Après Manuel de la vie sauvage, Duceppe présente, dès mardi, une nouvelle adaptation d’un roman de Jean-Philippe Baril Guérard. La Presse a questionné le prolifique auteur sur les thèmes de Royal.

Te considères-tu comme une personne très compétitive ?

Oui, et j’ai tendance à tenter de quantifier ce caractère, à plein d’égards. Par exemple sur ma condition physique, avec une obsession sur mes temps et même des détails physiologiques, comme mon rythme cardiaque au repos. Mais cette compétition se passe surtout avec moi-même : je suis bon joueur avec (et contre) les autres. C’est avec moi-même que je suis impitoyable.

Le succès, pour toi, c’est…

Avoir la liberté de créer ce que j’ai envie de créer quand j’ai envie de créer, et que le fruit de cette création rejoigne un grand public. Ça se passe assez bien pour moi sur ce plan.

Et l’échec ?

Livrer un projet qui n’est pas à la hauteur de ce qu’on peut accomplir. Ça peut arriver à cause d’éléments extérieurs, mais si ça arrive à cause d’un manque de rigueur ou de discipline, c’est, pour moi, impardonnable.

Un auteur doit-il être très ambitieux pour réussir ?

C’est la seule façon. Je ne vois pas comment je peux réussir à m’infliger de passer autant de temps devant un écran d’ordinateur si je n’ai pas un objectif précis en tête.

PHOTO MARTIN CHAMBERLAND, LA PRESSE

De gauche à droite : le metteur en scène et codirecteur artistique de Duceppe, Jean-Simon Traversy, Irdens Exantus, Aline Winant, Vincent Paquette, Florence Deschênes et la chorégraphe et co-metteure en scène de Royal, Virginie Brunelle

Outre la persévérance, selon toi, qu’est-ce que ça prend pour durer dans le milieu artistique ?

Si j’avais la réponse, je serais un roi (et je la garderais probablement pour moi).
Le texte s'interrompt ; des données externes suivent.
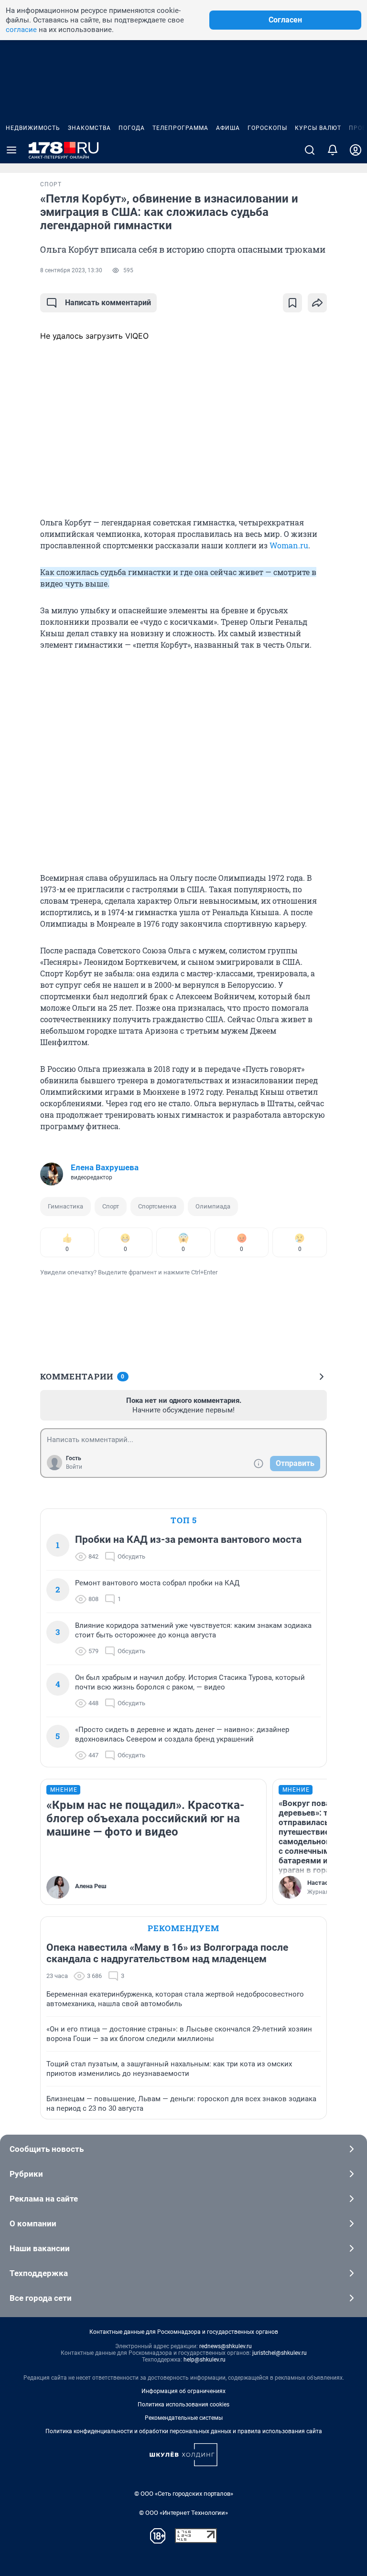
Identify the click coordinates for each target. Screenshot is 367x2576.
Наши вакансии (40, 2248)
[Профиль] (355, 150)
Mais travailler sur Royal, chez Duceppe, me fait certainement penser qu’il faut varier les collaborations, particulièrement avec des gens plus jeunes que soi, pour rester à jour et ouvert sur le monde. Je pense aussi qu’il faut être fidèle à soi-même : ça signifie se demander si les projets qu’on entreprend concordent avec sa démarche, et apprendre à les refuser, quand ce n’est pas le cas.

Une mauvaise critique, ça te détruit ou ça te motive ?

Ni l’un ni l’autre. C’est une occasion de réflexion et de dialogue. C’est rare que je ne sois pas d’accord avec une mauvaise critique, tant qu’elle est honnête et s’intéresse à ce qui est dans l’œuvre (plutôt que ce qui n’y est pas, ce qui aurait dû y être selon elle). On peut ne pas aimer une œuvre précisément pour des raisons qui la rendent attrayante pour quelqu’un d’autre. Si quelqu’un n’aime pas Royal parce que c’est trop cru, trop frontal, par exemple, je vis bien avec ça : c’est exactement ce que je voulais faire, et peut-être que cette personne n’est simplement pas le bon public pour moi.

Les prix, dans ta carrière, ça représente quoi ?

Quinze secondes de très, très grand plaisir, et une information utile pour une demande de subvention.

Royal chez Duceppe, du 10 avril au 11 mai

Qui est Jean-Philippe Baril Guérard ?

Diplômé en interprétation du cégep de Saint-Hyacinthe, Jean-Philippe Baril Guérard a 36 ans et est né à Plessisville. Il est l’un des auteurs les plus prolifiques de sa génération, en plus d’être chroniqueur, metteur en scène et comédien.

Il a publié quatre romans : Sports et divertissements, en 2014 ; Royal, pour lequel il remporte le Prix des collégiens, en 2018 ; Manuel de la vie sauvage, où il conteste l’éthique dans le milieu des affaires et des nouvelles technologies ; et finalement, en 2021, Haute démolition, sur le milieu de l’humour au Québec. Une série adaptée de ce quatrième roman est offerte sur Séries plus.

Au théâtre, Baril Guérard a signé entre autres les pièces Baiseries, Warwick, Tranche-cul, La singularité est proche et Vous êtes animal.